[DATA UNDER STUDY — start]

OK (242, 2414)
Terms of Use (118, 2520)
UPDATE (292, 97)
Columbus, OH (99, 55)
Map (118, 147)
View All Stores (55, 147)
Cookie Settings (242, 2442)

[DATA UNDER STUDY — finish]

Transcribe all of the records exactly.

TASK RESULT
OK (242, 2414)
Terms of Use (118, 2520)
UPDATE (292, 97)
Columbus, OH (99, 55)
Map (118, 147)
View All Stores (55, 147)
Cookie Settings (242, 2442)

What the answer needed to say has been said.